Sous Didier Bellens, la société faîtière du premier groupe d'audiovisuel d'Europe s'est débarrassée des dernières compétences en matière de radio et de télévision qui lui restaient encore. Depuis, elle est définitivement réduite à une trop banale société de participation financière comme tant d'autres sur la place financière. Au comité exécutif de RTL Group, on ne trouve plus que trois personnes : Bellens, qui a fait sa carrière en gérant des structures financières complexes, Thomas Rabe, le directeur financier en provenance de Clearstream, et Bruno Chauvat, l'ancien directeur d'Audiofina, pour qui il fallait bien trouver un bureau chauffé quelque part après la création de RTL Group. Que les trois mousquetaires sachent que les chiffres qu'ils consolident sont liés à la télévision est probable mais pas garanti. Pour eux, c'est surtout pas très important.

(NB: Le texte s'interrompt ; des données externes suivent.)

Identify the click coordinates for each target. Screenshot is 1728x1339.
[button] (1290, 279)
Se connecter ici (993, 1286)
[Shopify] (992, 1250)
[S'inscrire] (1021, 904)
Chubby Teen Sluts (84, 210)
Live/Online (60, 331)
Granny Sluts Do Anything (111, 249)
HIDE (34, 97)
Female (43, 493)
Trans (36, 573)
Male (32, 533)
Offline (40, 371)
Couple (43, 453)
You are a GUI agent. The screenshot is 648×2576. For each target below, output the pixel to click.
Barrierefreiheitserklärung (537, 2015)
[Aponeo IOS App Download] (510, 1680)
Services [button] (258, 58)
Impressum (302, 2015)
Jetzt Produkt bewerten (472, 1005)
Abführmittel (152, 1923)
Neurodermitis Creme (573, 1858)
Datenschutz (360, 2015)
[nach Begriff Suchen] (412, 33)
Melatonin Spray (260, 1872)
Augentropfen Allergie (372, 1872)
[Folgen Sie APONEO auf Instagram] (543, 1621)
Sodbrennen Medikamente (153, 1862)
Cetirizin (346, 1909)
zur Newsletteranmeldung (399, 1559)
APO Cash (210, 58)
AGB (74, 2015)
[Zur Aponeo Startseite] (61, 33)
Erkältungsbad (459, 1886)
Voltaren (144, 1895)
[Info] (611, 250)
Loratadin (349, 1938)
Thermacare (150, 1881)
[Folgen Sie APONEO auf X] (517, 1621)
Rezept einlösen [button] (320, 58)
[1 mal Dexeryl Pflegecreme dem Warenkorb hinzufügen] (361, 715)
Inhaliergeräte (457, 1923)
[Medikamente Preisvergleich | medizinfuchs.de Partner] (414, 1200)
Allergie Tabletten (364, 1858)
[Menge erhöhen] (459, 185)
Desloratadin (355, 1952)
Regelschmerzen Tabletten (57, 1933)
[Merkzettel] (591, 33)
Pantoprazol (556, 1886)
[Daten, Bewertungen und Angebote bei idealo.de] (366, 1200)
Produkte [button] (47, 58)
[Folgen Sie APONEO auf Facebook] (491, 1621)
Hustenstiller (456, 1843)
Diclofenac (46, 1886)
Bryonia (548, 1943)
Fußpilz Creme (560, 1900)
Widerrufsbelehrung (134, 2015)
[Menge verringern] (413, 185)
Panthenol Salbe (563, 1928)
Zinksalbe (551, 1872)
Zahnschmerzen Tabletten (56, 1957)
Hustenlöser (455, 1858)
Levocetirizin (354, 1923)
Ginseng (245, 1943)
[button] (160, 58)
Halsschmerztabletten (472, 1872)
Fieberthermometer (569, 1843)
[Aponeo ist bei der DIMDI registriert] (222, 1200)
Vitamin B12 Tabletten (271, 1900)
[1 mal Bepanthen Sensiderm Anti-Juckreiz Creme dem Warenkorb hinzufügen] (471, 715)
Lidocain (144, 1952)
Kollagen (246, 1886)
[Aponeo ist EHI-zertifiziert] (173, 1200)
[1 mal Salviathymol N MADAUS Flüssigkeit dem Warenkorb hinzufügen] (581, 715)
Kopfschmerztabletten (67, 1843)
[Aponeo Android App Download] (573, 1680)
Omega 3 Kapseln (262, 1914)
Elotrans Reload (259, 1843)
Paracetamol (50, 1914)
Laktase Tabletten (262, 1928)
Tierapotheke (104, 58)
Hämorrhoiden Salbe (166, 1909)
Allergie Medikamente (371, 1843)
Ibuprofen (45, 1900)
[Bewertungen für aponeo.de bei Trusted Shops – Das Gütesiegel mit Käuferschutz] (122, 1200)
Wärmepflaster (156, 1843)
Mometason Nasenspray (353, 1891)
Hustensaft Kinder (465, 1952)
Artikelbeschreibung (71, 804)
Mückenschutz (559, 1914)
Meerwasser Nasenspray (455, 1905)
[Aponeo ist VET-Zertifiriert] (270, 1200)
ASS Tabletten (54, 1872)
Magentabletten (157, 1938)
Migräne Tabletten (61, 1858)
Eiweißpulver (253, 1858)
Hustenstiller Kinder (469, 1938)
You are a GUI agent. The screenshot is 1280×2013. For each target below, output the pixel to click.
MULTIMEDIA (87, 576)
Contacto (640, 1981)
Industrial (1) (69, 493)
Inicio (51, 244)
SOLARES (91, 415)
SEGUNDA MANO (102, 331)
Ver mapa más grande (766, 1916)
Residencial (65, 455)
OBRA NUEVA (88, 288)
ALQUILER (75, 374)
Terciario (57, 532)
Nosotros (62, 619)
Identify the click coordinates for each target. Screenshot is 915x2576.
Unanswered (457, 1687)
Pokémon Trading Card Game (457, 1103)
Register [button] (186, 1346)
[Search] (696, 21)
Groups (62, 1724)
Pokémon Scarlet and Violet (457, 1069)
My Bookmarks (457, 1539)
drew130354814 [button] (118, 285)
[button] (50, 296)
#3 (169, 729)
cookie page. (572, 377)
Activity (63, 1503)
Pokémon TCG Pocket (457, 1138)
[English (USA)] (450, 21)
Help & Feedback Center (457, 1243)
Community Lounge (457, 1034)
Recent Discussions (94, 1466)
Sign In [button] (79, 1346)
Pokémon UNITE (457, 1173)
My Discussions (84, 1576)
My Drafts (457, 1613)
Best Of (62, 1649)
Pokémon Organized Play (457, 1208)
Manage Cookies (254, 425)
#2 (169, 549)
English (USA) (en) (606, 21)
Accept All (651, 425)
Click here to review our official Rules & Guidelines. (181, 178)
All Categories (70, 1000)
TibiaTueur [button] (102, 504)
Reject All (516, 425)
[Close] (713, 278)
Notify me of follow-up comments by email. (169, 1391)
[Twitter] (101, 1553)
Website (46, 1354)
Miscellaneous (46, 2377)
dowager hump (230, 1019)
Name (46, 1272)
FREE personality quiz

Didier Bellens compilera désormais des chiffres liés au téléphone. Il savait sans doute depuis l'année dernière, après le retrait de GBL du capital de RTL Group et le limogeage de Thomas Middelhoff, le patron de Bertelsmann, que le temps était venu pour se chercher un nouveau job. Le comité exécutif du géant des médias allemand est rempli de gens qui ont encore l'un ou l'autre compte à régler avec le protégé d'Albert Frère. Bellens lui-même, bien qu'à la tête de la division la plus importante de Bertelsmann, n'avait jamais réussi à se faire nommer au comité de direction de la maison mère.

Trois noms du sérail de Gütersloh reviennent quand on évoque la succession de Bellens : Ewald Walgenbach, l'ancien directeur général de RTL Group, Gerhard Zeiler, le patron de RTL Allemagne, et Rolf Schmidt-Holz, qui partageait jusqu'en 2000 la direction de CLT-Ufa avec Rémy Sautter. Que le pouvoir dans RTL Group revienne avec un des trois au Kirchberg est peu probable. Mais, tous les trois étant des hommes de télévision, la société faîtière pourrait au moins jouer à nouveau un rôle stratégique autre que financier. 

Les actionnaires minoritaires luxembourgeois de RTL Group perdent en Didier Bellens un allié -- même s'il avait les mains liées. Bertelsmann est entre-temps monté à 90,2 pour cent du capital de la société. Au moins le résultat financier du groupe s'est amélioré au cours du dernier exercice sous la responsabilité de Didier Bellens. Après les pertes astronomiques de 2001 -- 2,5 milliards d'euro liés à des corrections de valeurs sur participations -- le bénéfice 2002 de RTL Group dépasserait les attentes des analystes.